From the line with "[Spotify] (574, 2342)" to the last line of the data below, repeat every line exactly and add nothing.

===== Given records

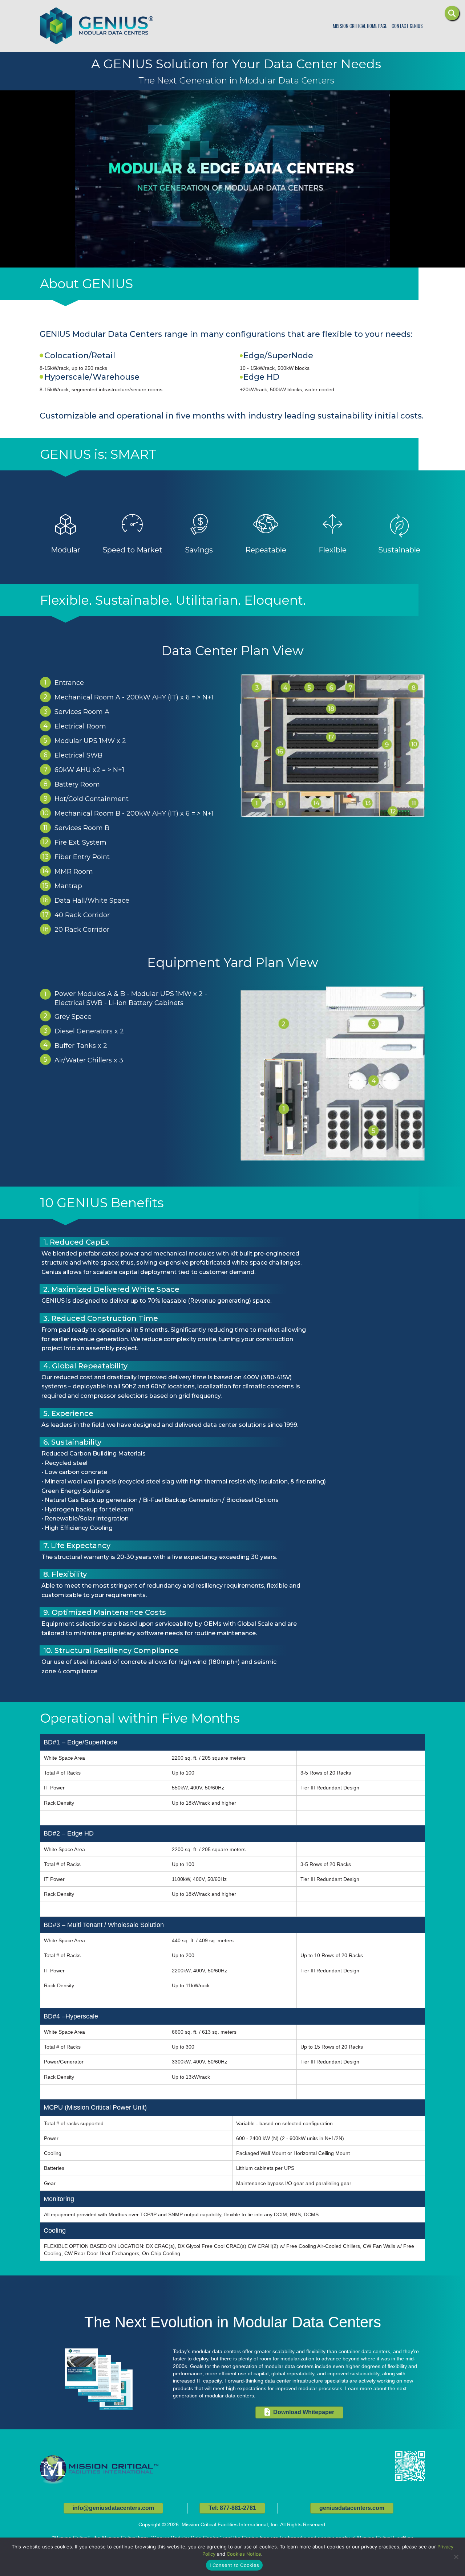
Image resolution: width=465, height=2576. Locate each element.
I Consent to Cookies (234, 2565)
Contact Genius (407, 25)
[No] (456, 2556)
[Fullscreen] (339, 261)
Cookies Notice (244, 2554)
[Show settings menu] (325, 261)
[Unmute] (310, 261)
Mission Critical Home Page (360, 25)
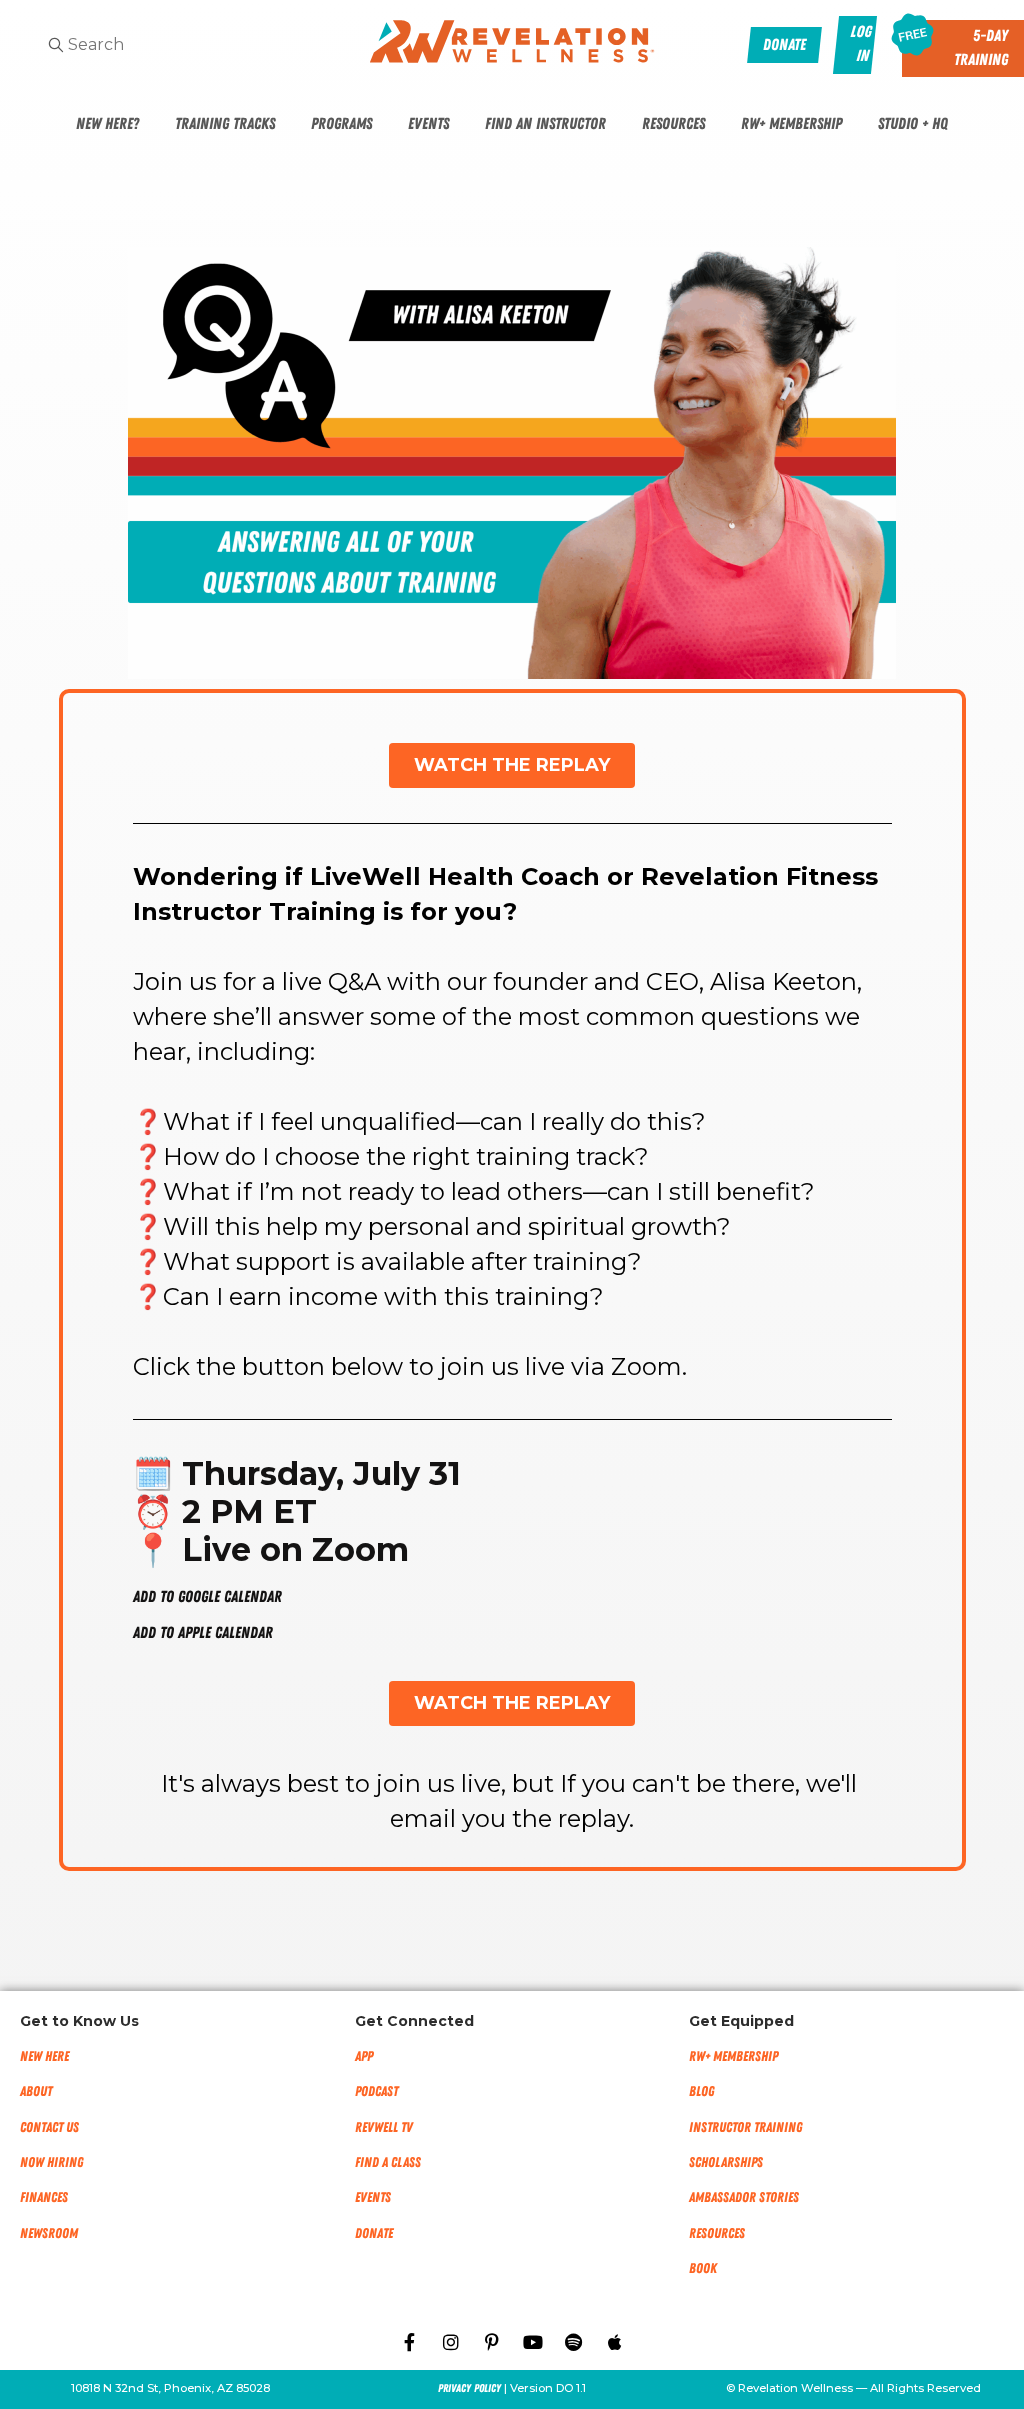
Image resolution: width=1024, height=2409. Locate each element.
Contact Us (49, 2127)
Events (428, 124)
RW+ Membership (791, 124)
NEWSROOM (49, 2233)
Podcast (376, 2091)
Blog (701, 2091)
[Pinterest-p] (492, 2342)
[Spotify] (574, 2342)
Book (703, 2268)
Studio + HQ (913, 124)
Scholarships (726, 2162)
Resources (673, 124)
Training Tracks (225, 124)
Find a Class (388, 2162)
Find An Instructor (545, 124)
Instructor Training (745, 2127)
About (36, 2091)
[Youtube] (533, 2342)
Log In (861, 44)
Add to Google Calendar (207, 1597)
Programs (341, 124)
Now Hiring (51, 2162)
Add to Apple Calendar (203, 1633)
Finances (44, 2197)
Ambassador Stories (744, 2197)
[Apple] (615, 2342)
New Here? (107, 124)
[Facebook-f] (410, 2342)
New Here (44, 2056)
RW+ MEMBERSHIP (733, 2056)
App (364, 2056)
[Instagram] (451, 2342)
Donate (374, 2233)
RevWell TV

==========

* Written response *
[Spotify] (574, 2342)
Book (703, 2268)
Studio + HQ (913, 124)
Scholarships (726, 2162)
Resources (673, 124)
Training Tracks (225, 124)
Find a Class (388, 2162)
Find An Instructor (545, 124)
Instructor Training (745, 2127)
About (36, 2091)
[Youtube] (533, 2342)
Log In (861, 44)
Add to Google Calendar (207, 1597)
Programs (341, 124)
Now Hiring (51, 2162)
Add to Apple Calendar (203, 1633)
Finances (44, 2197)
Ambassador Stories (744, 2197)
[Apple] (615, 2342)
New Here? (107, 124)
[Facebook-f] (410, 2342)
New Here (44, 2056)
RW+ MEMBERSHIP (733, 2056)
App (364, 2056)
[Instagram] (451, 2342)
Donate (374, 2233)
RevWell TV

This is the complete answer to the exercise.